The rupee on Tuesday closed at a six-month low of Rs 71.39 against the greenback and is near its weakest level this year, as global risks weigh on the rupee coupled with a slowdown scenario in the domestic markets.
According to currency market participants, the growing negative sentiments with respect to key sectors under-performing and constant foreign fund outflows from equity markets has led the rupee to loose its sheen. Furthermore, global funds are holding back bets as they wait for further government initiatives like tax concessions.
M V Srinivasan, vice-president, Mecklai Financial, said, "There is a sense of negativity in the domestic front as key sectors like auto and the realty sector is facing a slowdown which has led the rupee to fall to current levels.
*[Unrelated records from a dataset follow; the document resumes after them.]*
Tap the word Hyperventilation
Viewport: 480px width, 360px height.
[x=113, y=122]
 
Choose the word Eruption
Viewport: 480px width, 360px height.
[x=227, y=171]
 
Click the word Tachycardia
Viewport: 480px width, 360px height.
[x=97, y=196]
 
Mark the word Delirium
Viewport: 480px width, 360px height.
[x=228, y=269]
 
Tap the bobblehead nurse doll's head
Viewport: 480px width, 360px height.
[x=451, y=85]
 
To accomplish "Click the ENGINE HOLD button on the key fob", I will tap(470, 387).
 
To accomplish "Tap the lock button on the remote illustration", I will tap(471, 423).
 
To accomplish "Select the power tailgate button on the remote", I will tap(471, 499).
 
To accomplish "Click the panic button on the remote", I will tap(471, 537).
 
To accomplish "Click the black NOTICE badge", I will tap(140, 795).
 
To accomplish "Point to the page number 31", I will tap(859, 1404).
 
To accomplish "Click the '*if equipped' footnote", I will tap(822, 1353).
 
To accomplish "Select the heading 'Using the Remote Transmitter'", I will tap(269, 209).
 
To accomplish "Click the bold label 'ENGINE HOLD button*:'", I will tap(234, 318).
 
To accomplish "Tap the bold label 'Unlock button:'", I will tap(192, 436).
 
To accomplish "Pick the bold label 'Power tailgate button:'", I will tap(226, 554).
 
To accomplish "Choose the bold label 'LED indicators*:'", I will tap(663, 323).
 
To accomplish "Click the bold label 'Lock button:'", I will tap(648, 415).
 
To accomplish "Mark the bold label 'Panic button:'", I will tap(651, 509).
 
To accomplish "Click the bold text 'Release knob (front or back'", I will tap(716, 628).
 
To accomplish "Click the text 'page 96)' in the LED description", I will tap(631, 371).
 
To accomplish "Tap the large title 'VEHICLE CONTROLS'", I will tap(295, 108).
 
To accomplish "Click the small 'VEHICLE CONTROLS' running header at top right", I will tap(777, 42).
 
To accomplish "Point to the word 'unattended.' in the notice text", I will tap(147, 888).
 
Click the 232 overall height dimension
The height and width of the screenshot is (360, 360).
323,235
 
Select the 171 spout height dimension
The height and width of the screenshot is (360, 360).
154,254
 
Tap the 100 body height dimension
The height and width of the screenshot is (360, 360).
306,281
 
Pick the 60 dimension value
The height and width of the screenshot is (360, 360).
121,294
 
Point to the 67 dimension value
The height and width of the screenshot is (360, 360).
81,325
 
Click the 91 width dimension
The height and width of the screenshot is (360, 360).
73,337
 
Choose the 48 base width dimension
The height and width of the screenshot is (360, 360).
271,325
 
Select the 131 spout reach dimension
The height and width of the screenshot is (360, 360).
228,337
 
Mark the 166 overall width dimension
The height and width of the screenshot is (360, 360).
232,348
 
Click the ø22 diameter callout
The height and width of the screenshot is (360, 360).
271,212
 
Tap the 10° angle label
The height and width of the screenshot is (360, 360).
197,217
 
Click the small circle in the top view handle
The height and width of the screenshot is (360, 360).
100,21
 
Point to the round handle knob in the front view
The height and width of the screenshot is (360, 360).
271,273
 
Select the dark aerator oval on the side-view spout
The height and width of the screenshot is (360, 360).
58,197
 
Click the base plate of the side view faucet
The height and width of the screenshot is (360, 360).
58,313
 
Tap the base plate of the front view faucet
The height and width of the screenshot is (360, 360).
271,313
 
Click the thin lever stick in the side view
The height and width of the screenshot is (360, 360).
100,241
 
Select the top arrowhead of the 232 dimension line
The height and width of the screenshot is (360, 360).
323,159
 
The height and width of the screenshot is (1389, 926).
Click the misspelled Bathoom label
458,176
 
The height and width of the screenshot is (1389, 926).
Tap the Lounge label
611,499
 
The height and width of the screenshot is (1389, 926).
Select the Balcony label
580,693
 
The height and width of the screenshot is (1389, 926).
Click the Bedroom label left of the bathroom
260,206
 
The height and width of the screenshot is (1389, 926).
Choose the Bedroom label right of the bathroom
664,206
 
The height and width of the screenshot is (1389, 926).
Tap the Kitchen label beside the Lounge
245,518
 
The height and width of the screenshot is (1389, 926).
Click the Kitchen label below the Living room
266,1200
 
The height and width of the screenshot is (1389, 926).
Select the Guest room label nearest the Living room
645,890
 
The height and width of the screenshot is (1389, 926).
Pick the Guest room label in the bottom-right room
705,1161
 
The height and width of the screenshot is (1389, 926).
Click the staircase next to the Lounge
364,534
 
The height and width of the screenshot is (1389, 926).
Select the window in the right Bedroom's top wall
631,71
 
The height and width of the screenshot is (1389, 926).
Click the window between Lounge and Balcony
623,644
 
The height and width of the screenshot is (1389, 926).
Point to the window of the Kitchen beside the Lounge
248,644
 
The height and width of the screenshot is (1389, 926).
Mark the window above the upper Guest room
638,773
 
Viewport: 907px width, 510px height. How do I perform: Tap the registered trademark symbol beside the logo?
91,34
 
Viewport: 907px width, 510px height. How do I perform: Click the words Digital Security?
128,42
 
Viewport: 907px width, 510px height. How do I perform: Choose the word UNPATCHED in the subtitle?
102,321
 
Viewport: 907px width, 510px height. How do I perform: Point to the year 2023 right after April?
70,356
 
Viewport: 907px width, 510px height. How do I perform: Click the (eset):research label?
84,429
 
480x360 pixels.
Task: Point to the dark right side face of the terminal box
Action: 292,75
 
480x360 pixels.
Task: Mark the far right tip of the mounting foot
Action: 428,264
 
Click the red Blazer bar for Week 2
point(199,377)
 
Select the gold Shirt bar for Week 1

In addition, foreign players are holding bets and are looking for further government initiatives." The rupee has depreciated nearly by 3.5% in the past six weeks.
The most traded bond - 7.26% yielding paper maturing in 2029 - closed Tuesday's session at 6.53%, three basis points (bps) higher than the previous close. Foreign portfolio investors (FPIs) have pulled out close to $1.5 billion from Indian equity markets as on August 9, while they invested close to $165 million into Indian debt instruments. "The market would not like to wait long on certain initiatives like FPI tax concessions, there were hopes but nothing substantial has come yet," said Sajal Gupta, head-forex, Edelweiss. "The fall in the equity markets coupled with the depreciation in the Chinese Yuan has also led to the fall in the rupee," added Gupta.
The dollar index was flat at 97.42 against the previous close on Friday. According to provisional data, FPIs pulled out nearly $90 million from the Indian equity market on Tuesday.